Tuberc Respir Dis.  2014 May;76(5):240-244. 10.4046/trd.2014.76.5.240.

Pancreaticothoracic Fistula Presenting with Hemoptysis and Pneumothorax in a Chronic Alcoholic Patient

Affiliations
  • 1Division of Pulmonary and Critical Care Medicine, Department of Internal Medicine, Inha University College of Medicine, Incheon, Korea. smkwak@inha.ac.kr
  • 2Department of Radiology, Inha University College of Medicine, Incheon, Korea.

Abstract

Pancreaticothoracic fistula is a rare complication of acute or chronic alcoholic pancreatitis. It may present with various symptoms, like dyspnea, abdominal pain, cough, chest pain, fever, back pain, hemoptysis, fatigue, or orthopnea. Pancreaticothoracic fistula can be detected by magnetic resonance cholangiopancreatography (MRCP), endoscopic retrograde cholangiopancreatography (ERCP), or computed tomography. MRCP has high sensitivity and fewer side effects, and thus it has recently been recommended as the first choice for the detection of pancreaticothoracic fistula. On the other hand, ERCP enables the detection and treatment of pancreaticothoracic fistula and allows for stent insertion; for this reason it is a commonly used modality in pancreaticothoracic fistula cases.

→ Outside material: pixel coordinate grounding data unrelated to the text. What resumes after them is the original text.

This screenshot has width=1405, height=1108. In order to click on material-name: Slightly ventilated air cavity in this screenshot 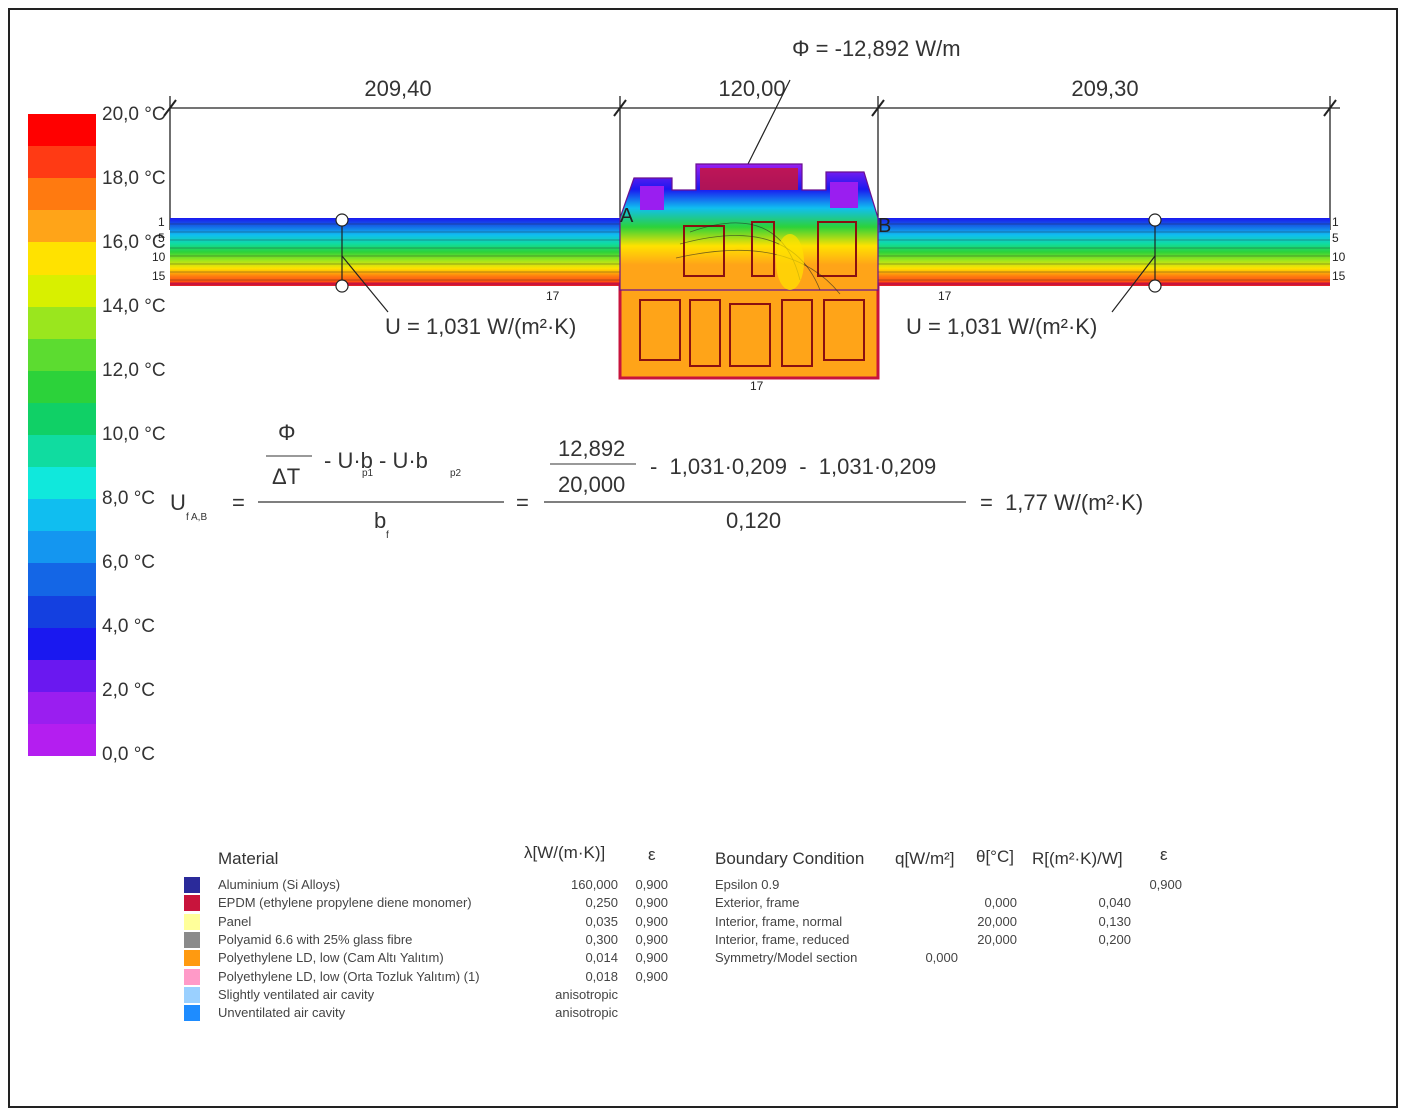, I will do `click(296, 994)`.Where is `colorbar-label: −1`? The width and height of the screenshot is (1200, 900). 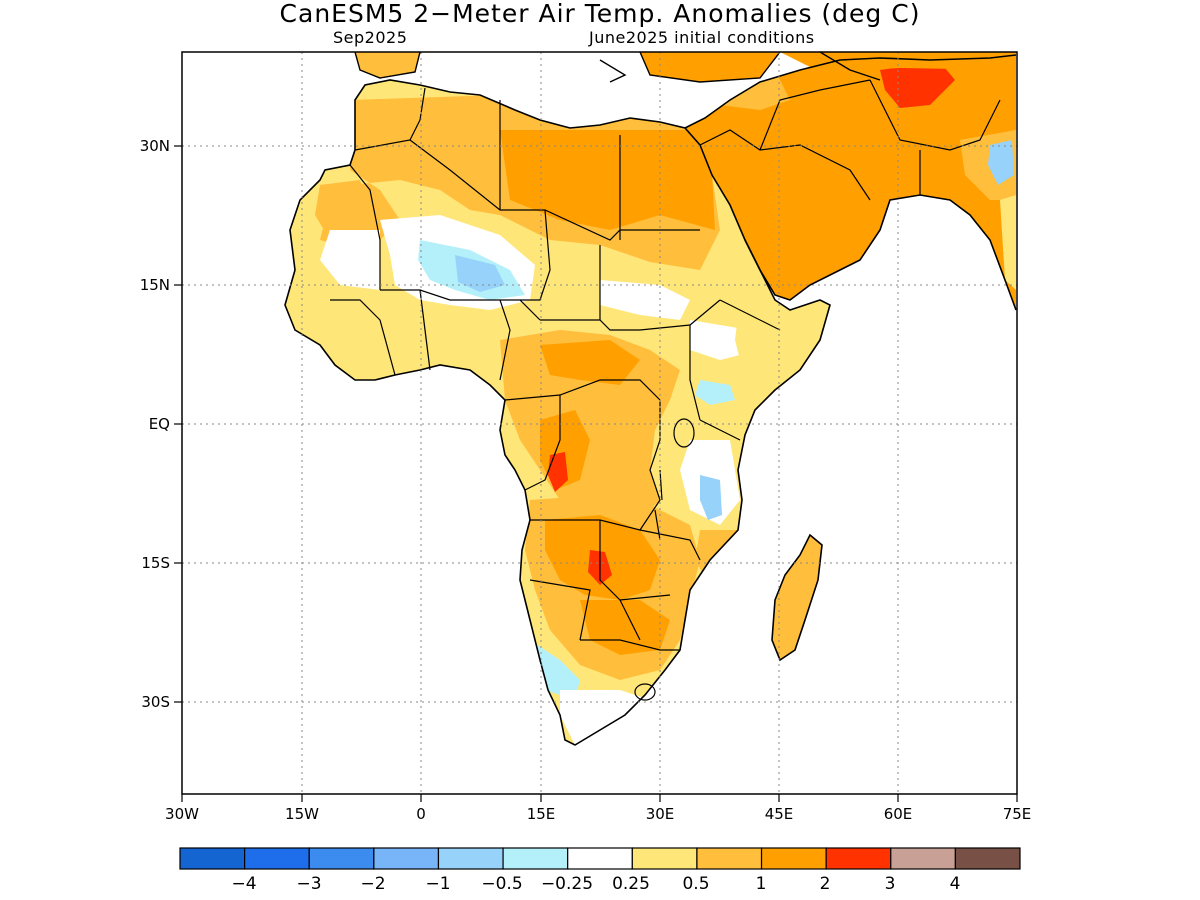
colorbar-label: −1 is located at coordinates (438, 884).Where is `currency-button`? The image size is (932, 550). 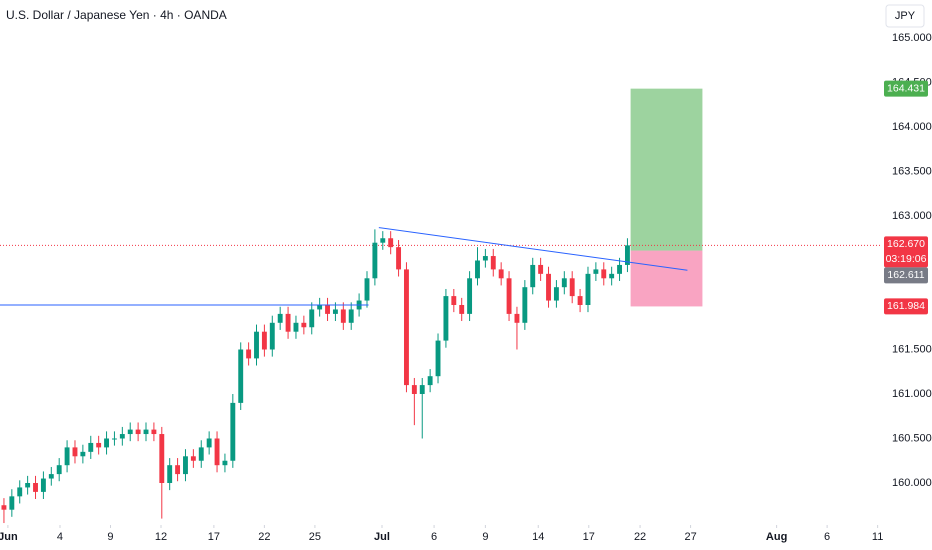
currency-button is located at coordinates (905, 16).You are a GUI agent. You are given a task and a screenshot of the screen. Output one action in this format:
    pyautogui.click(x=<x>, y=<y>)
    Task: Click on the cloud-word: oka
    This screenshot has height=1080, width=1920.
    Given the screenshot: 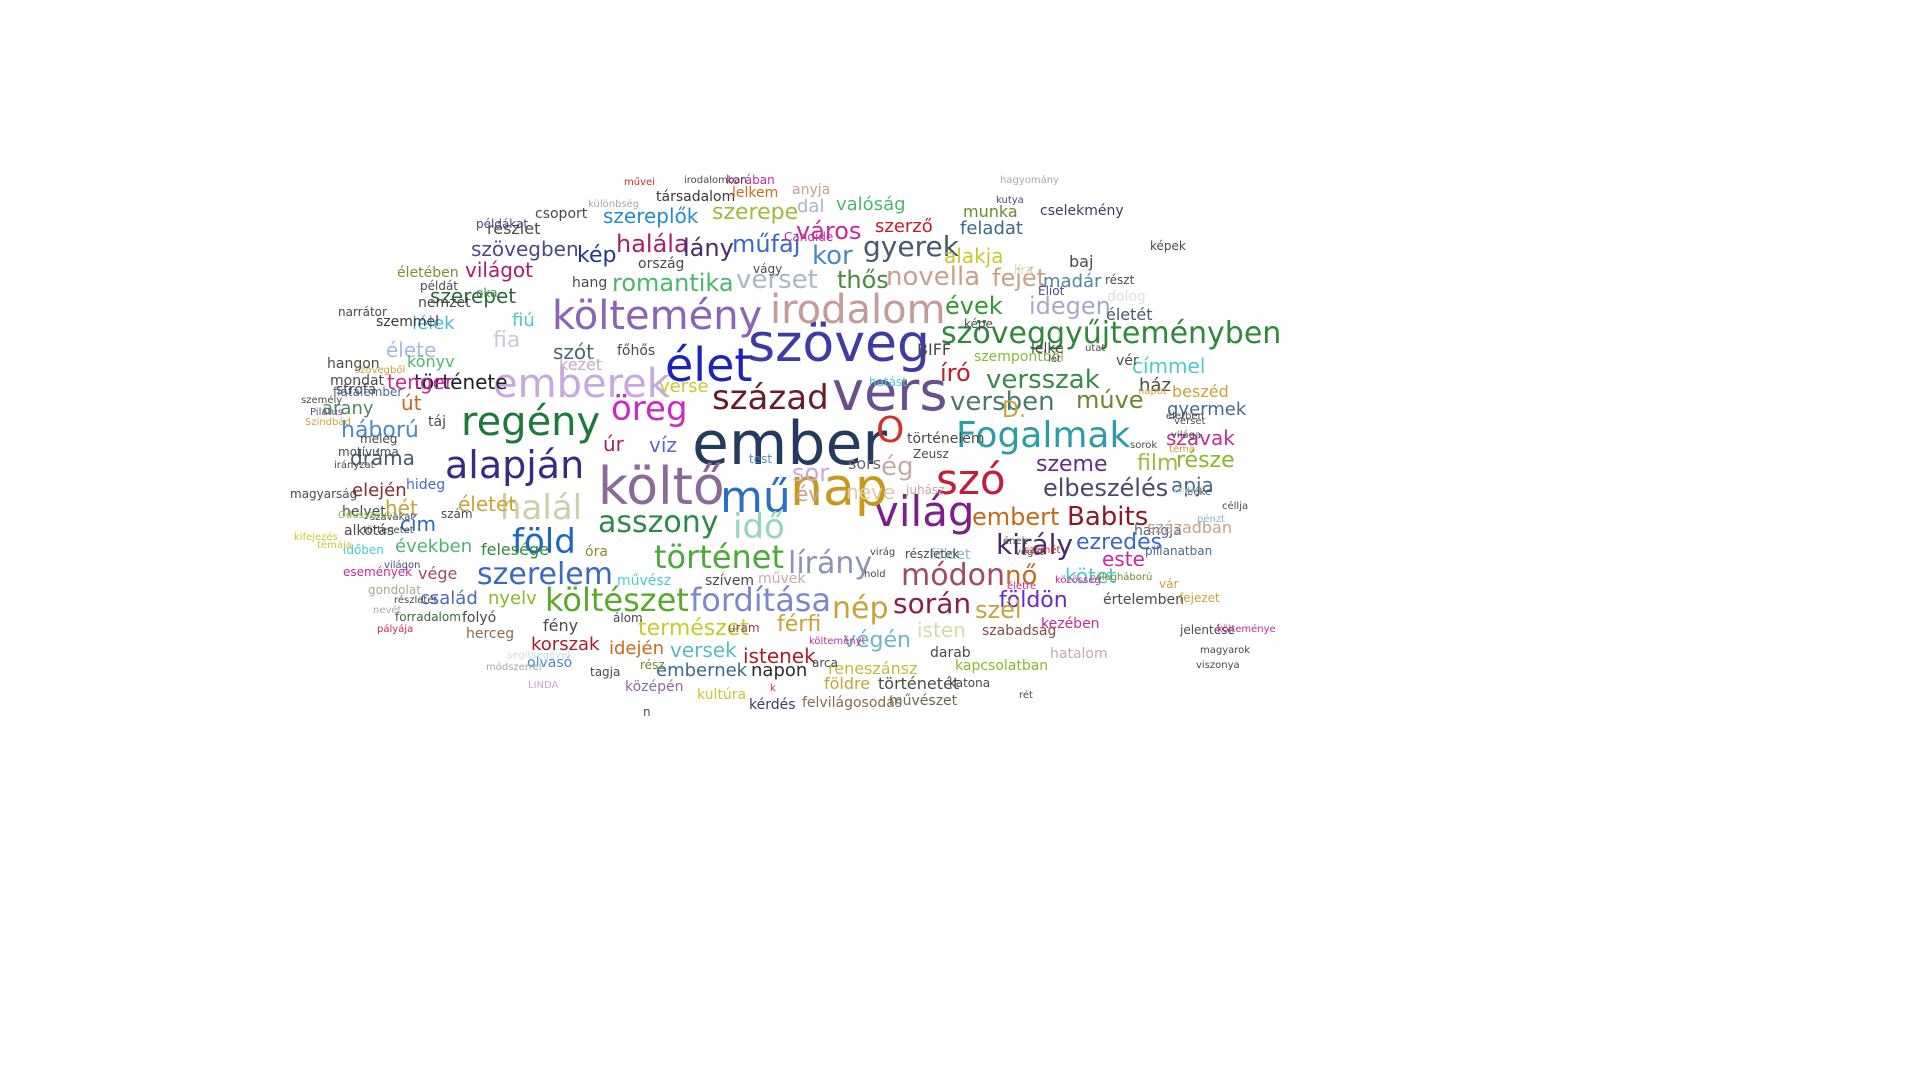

Herein, the authors describe a case of pancreaticothoracic fistula detected by ERCP and MRCP that manifested only respiratory symptoms, namely hemoptysis and pneumothorax without abdominal pain, which commonly accompanies pancreatitis.

Keyword

Pancreatic Fistula; Hemoptysis; Pneumothorax; Cholangiopancreatography, Endoscopic Retrograde; Cholangiopancreatography, Magnetic Resonance

MeSH Terms

Abdominal Pain
Alcoholics*
Back Pain
Chest Pain
Cholangiopancreatography, Endoscopic Retrograde
Cholangiopancreatography, Magnetic Resonance
Cough
Dyspnea
Fatigue
Fever
Fistula*
Hand
Hemoptysis*
Humans
Pancreatic Fistula
Pancreatitis
Pancreatitis, Alcoholic
Pneumothorax*
Stents

Figure

  • Figure 1 Chest computed tomography in 1st admission showing patchy ground glass opacity and consolidation in the right middle and right lower lobes caused by hemorrhage or aspirated blood, and multiple air bubbles in mediastinum suggesting esophageal perforation (arrow).

  • Figure 2 Chest computed tomography image in 2nd admission showing right pneumothorax (arrow) and subcutaneous emphysema in the right chest and abdominal wall (short-tailed arrows).

  • Figure 3 (A) Chest computed tomography image showing 2.0×1.4-cm-sized air containing cavitary lesion superior aspect of pancreatic body in peripancreatic space extending to mediastinal inflammation (arrow). (B) Main pancreatic duct disruption and dye-leakage had been discovered in endoscopic retrograde cholangiopancreatography done on the 15th day of second admission (arrow).

  • Figure 4 (A) Magnetic resonance cholangiopancreatography image showing a 2.3-cm-sized cavitary cystic lesion and pancreaticothoracic fistula, suggestive of pancreatic pseudocyst rupture (arrow). (B) Endoscopic retrograde cholangiopancreatography image showing resolution of the main pancreatic duct partial disruption, and a main pancreatic duct stricture, benign (arrow).